Preferably, the present invention provides a network security defense system based on a malicious domain name detection method, and a feature value calculation unit, including:
the method comprises the steps of carrying out a first treatment on the surface of the Wherein (1)>Representing the similarity characteristic value of the webpage content; />Refers to->A first vector in the set of set vectors; />Refers to->A second vector in the set of set vectors; />Representing the number of total vector sets; />Representing the +.>Chebyshev distance of the group vector set; />Characteristic coefficients representing the vector group; />Representing the +.>The vector weights of the set of vectors,indicate->A first vector in the group of vectors is a new vector obtained through adjustment of the corresponding vector weight; />Indicate->A new vector is obtained by adjusting the corresponding vector weight of the second vector in the group vector group; />A definition function representing chebyshev distance; log represents the sign of the log function.

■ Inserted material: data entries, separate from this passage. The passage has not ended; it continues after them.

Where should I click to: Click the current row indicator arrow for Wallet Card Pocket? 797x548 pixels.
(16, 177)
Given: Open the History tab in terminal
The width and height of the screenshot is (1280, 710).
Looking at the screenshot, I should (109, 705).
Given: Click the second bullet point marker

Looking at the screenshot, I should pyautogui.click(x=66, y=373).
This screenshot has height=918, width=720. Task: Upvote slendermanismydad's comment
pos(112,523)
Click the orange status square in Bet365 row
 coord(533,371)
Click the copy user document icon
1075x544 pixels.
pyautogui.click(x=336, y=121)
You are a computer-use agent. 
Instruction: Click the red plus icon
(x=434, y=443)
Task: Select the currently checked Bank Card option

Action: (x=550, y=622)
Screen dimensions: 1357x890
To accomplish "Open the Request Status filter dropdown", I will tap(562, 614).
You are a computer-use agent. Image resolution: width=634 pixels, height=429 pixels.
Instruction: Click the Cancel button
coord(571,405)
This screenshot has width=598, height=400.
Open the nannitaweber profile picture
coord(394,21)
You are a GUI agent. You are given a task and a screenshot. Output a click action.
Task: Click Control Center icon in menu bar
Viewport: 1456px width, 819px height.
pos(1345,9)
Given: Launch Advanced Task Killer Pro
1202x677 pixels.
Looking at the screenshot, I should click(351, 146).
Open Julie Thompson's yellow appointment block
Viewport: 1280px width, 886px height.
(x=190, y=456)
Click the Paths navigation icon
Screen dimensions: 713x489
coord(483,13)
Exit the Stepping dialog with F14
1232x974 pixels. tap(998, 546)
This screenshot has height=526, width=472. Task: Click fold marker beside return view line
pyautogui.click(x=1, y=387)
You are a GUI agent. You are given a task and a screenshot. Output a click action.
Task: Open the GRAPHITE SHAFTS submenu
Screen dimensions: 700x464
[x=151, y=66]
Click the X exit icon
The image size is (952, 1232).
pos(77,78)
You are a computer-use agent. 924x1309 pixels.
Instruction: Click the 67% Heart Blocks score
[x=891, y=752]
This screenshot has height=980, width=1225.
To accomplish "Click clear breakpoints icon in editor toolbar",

Preferably, the present invention provides a network security defense system based on a malicious domain name detection method, and a setting module, including:
configuration option acquisition unit: determining configuration options based on the domain name detailed information and the webpage content similarity characteristic value;
weight setting unit: weight setting processing is carried out on each configuration option to obtain a domain name association score V;
the method comprises the steps of carrying out a first treatment on the surface of the Wherein (1)>Representing a domain name association value, ">The number of items is configured for domain name association,indicate->A plurality of configuration option weighting values; />The value of the associated item representing the ith configuration option;
the configuration options are related to a certificate serial number, a certificate signing ending time, a pre-certificate timestamp, web page similarity, a certificate updating time and a certificate generating time.
Preferably, the invention provides a network security defense system based on a malicious domain name detection method, and a quantization module is used for:
threshold value judging unit: if the domain name association value is larger than the preset association threshold value, the domain name and the returned domain name have association relation, and the domain name with association relation and the returned domain name are judged to be malicious domain names;
an alarm transmission unit: and sending the malicious domain name to a system administrator, and rejecting access of the malicious domain name.
Additional features and advantages of the invention will be set forth in the description which follows, and in part will be obvious from the description, or may be learned by practice of the invention. The objectives and other advantages of the invention will be realized and attained by the structure particularly pointed out in the written description and claims thereof as well as the appended drawings.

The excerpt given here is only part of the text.